Note that these initial test can better be done with lower voltage battery supply (eg 12V instead of 24V) so the max power is limited.

Servo Gain setting:
Once the range of the actuators is confirmed and all protections are working, the servo PID can be fine tuned.
Servo PID settings depend on the platform mechanical properties, (total weight, friction, range), and electrical drive properties (motor DC resistance, RPM, torque, driver battery supply voltage).
So this test needs to be done with full battery power and correctly loaded platform. I used concrete pavement tiles and sandbags, see below picture.

I started with P = 50, and all other values (Integral, derivative and minimum speed) at zero.
The easiest way to check response is by applying a step: In Manual Override, you can use the arrow keys to move one step, and use the scope feature and see how the actuator position follows the demanded position. Step by step, reduce the P value to increase the gain of the servo loop. At some point, you'll see that the actuator starts to overshoot. This is then the minimum P value for stable operation.

Above scope plot shows step response between demanded (green) and actual output (purple) with settings P=15, I=0 and D=0 : There is a slight overshoot, and there is some position error at certain points.

Adding some integrating factor will remove the error between demanded and actual position.

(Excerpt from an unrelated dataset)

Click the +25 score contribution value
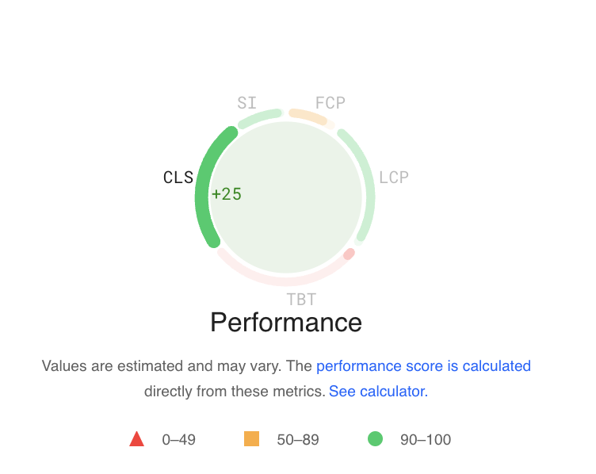227,194
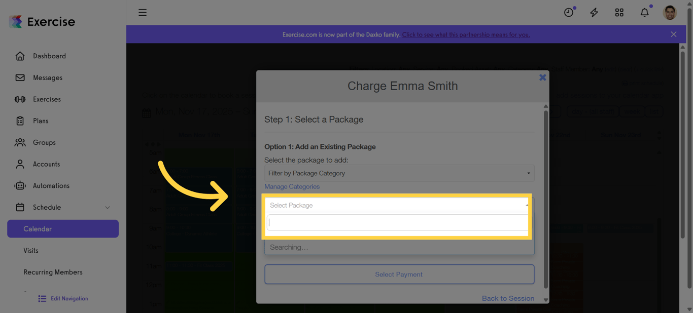Click the Select Payment button

(399, 274)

Above scope plot shows step response with settings P=15, I=5 and D=0

Adding a small derivative factor can make the servo response a bit more snappy, which is nice for runway vibration. But larger factors can cause extra overshoots:

Above scope plot shows step response with settings P=15, I=5 and D=0.05: clearly, the overshoot in purple output  is excessive.

I finally came to the following settings for on ground: P=20, I=2 and D=0.02

For in the air, I used P=35, I=1 and D=0

This video gives some examples of actual servo responses at different settings. 

This video shows actual servo movement in flight conditions in the air and on the ground.
(turbulence in the air, and ground bumps on the runway)

After servo responses have been tuned, the tweaking of the various cues in flight condition can be started.